Although the substantial evidence standard is deferential, it is not trivial. The Court must “‘take into account whatever in the record fairly detracts from [the] weight'” of the Commissioner's decision. TNS, Inc. v. NLRB, 296 F.3d 384, 395 (6th Cir. 2002) (quoting Universal Camera Corp. v. NLRB, 340 U.S. 474, 487 (1951)). Nevertheless, “if substantial evidence supports the ALJ's decision, this Court defers to that finding ‘even if there is substantial evidence in the record that would have supported an opposite conclusion.'” Blakley v. Comm'r of Soc. Sec., 581 F.3d 399, 406 (6th Cir. 2009) (quoting Key v. Callahan, 109 F.3d 270, 273 (6th Cir. 1997)).
Finally, even if the ALJ's decision meets the substantial evidence standard, “‘a decision of the Commissioner will not be upheld where the [Social Security Administration] fails to follow its own regulations and where that error prejudices a claimant on the merits or deprives the claimant of a substantial right.'” Rabbers, 582 F.3d at 651 (quoting Bowen v. Comm'r of Soc. Sec., 478 F.3d 742, 746 (6th Cir. 2007)).
VI. ANALYSIS
Plaintiff puts forth two assignments of error: that the ALJ failed to properly weigh the opinions of psychological consultative examiners, including the opinion of Dr.
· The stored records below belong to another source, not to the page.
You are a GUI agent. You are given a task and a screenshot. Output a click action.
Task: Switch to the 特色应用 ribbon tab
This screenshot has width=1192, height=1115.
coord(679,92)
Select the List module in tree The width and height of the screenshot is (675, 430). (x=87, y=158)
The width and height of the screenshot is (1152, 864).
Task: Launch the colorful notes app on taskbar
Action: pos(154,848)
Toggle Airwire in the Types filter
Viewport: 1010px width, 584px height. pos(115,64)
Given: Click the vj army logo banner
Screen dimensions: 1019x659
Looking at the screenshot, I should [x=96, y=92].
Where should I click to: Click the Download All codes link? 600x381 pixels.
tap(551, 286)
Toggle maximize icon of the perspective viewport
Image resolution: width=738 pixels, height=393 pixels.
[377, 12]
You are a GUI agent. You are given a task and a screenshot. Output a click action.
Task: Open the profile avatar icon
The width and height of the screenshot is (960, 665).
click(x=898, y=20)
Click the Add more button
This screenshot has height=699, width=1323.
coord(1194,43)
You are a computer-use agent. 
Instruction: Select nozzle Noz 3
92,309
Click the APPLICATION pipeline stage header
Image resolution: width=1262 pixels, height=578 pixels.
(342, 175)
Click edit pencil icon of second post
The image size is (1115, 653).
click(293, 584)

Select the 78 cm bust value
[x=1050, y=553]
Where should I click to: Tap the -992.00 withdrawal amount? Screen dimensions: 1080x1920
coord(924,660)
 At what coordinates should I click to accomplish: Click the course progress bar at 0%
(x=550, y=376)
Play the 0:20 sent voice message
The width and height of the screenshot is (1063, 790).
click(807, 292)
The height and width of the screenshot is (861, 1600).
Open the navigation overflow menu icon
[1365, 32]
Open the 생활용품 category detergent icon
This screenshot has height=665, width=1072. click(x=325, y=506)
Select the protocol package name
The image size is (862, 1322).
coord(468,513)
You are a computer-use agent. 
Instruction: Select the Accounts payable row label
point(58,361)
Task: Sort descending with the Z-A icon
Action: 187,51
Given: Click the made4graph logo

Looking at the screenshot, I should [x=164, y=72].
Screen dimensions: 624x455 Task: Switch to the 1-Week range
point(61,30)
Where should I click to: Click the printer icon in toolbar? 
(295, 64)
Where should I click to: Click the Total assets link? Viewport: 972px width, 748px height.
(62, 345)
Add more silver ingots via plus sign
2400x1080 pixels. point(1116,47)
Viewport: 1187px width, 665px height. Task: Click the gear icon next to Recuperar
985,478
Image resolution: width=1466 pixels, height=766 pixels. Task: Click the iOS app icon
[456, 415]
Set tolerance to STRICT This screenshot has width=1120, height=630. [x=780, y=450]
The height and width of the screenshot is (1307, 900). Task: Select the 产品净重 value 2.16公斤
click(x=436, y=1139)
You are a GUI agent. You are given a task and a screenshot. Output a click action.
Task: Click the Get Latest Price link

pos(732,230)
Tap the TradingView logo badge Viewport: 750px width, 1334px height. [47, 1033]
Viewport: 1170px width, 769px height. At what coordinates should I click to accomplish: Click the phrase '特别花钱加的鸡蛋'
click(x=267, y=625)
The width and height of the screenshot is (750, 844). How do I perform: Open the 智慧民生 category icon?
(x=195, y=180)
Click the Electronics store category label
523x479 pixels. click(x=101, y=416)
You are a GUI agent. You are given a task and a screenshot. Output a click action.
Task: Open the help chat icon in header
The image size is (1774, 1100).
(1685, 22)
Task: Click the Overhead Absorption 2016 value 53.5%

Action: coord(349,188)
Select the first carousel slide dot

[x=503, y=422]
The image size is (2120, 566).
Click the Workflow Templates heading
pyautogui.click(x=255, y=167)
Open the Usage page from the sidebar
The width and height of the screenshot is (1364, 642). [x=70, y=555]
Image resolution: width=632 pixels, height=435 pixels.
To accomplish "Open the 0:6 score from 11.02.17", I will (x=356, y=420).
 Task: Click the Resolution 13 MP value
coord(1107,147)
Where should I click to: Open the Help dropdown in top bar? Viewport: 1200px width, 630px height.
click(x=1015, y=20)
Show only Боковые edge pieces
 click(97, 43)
Smith, and that the ALJ failed to properly weigh the opinion of the State agency psychological consultants (the “State Consultants”) who opined that Plaintiff was limited to occasional handling. (R. at 601608.) Plaintiff argues that, by affording the State Consultants' mental assessments “partial weight” and Dr. Smith's opinion “little weight, ” the ALJ “rejected limitations . . . without providing appropriate reasons.” (ECF No. 15 at PAGEID # 602.) With regard to the State Consultants' opinion, Plaintiff argues that the ALJ improperly concluded that the record does not support Plaintiff's reports of uncontrolled anger outbursts. (Id. at PAGEID ## 602-603.) Plaintiff also disagrees the ALJ's conclusion that constructive criticism “is a characteristic of an individual supervisor's personality, ” and argues that the necessity of constructive criticism is an accommodation and is not related to the characteristics of an individual supervisor. (Id. at PAGEID # 603.)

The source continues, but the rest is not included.